We revisit 2019 news highlights each weekend this month, concluding with a Top 10 countdown starting Dec. 22. This originally was published Feb. 16.
In March 2015, I wrote about going with friends to a Corktown restaurant, only to find after the meal that the person who drove had his new car stolen.
When we called police, they said squad cars didn’t come out to take reports so we'd have to go to the station. We grabbed an Uber to the station at Woodward and West Grand Boulevard, where we learned three other cars had been stolen in the immediate area that night. One couple waiting in the station had just eaten at Gold Cash Gold.
I griped in the column that police needed to better patrol the area, that restaurant owners needed to provide better security, and police needed to come out to take the reports of the stranded car owners. The police chief responded with changes, which was great.
But some readers thought it was absurd, essentially telling me to stop whining; it’s the reality of being in a city. So, shut up.
The next day, WDIV’s Guy Gordon asked me to come to Corktown for an interview about the incident. As we walked on a side street off Michigan Avenue, he asked, in so many words: “Are we applying suburban expectations to the city?”
Asking too much?
I replied: “Guy, how low is the bar?” Is it asking too much to expect your car to be there after visiting a restaurant?
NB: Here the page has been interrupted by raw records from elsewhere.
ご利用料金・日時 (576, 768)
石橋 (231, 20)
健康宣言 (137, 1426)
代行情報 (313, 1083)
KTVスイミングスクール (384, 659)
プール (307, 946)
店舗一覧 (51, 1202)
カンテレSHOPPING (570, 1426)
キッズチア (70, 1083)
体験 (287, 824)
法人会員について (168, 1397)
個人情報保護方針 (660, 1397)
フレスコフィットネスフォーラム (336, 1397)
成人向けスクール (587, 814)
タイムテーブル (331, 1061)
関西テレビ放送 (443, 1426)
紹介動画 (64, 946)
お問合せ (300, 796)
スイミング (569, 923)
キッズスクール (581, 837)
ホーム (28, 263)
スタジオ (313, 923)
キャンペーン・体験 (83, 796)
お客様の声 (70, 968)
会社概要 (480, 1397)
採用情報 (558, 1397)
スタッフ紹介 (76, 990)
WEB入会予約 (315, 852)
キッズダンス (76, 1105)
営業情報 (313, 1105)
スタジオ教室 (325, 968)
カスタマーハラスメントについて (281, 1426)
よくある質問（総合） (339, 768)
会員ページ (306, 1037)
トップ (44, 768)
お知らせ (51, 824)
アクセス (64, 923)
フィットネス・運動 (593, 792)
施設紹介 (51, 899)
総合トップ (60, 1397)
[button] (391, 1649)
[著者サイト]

The other day, I rode the QLine home after work -- the still relatively new and definitely non-suburban QLine. A platform board said the streetcar was two minutes away. It said so for about 15 minutes, when the rail car finally showed up. Nothing on the board indicated a delay. I posted a snarky Facebook comment about my experience: "Next time when you tell a friend that you’ll be over in 2 minutes and you show up 10 or 15 minutes later, tell them you meant QLine time."
Again, some suggested I stop whining.
Sorry, but it's time Detroiters had suburban expectations. No, it’s not good enough to dismiss irritations in the city that need correcting by simply saying: “It’s Detroit. What do you expect?”
Detroiters deserve to come out of restaurant and have our cars still there – just like the suburbs. We deserve to call the cops and have them arrive reasonably quickly – just like the suburbs. We deserve to live on streets that don't echo with gunfire every night – just like the suburbs. And yes, Detroiters deserve to send their kids to good schools – just like the suburbs.
We need to make some changes, a lot of them, to get there. We need to take some of the tax money going to developers and spend it on more neighborhood police patrols and more EMS workers so they can respond more quickly to 911 calls – like they do in the suburbs.
How is it we can hear about all these grand developments in the city, including Dan Gilbert’s Hudson’s tower, and not one word about what the developers plan to do to improve schools? These developments might yield a special tax to improve existing schools, or even open new ones. That money could also go to beefing up police patrols in high-crime neighborhoods.
Yes, there are far more serious socioeconomic issues in the city than in the suburbs. Poverty complicates both education and crime, granted. But that doesn’t mean Detroiters should settle for so much less.
Even if we don’t get the same services in the city, we should have suburban expectations. It’s the first step to getting suburban results.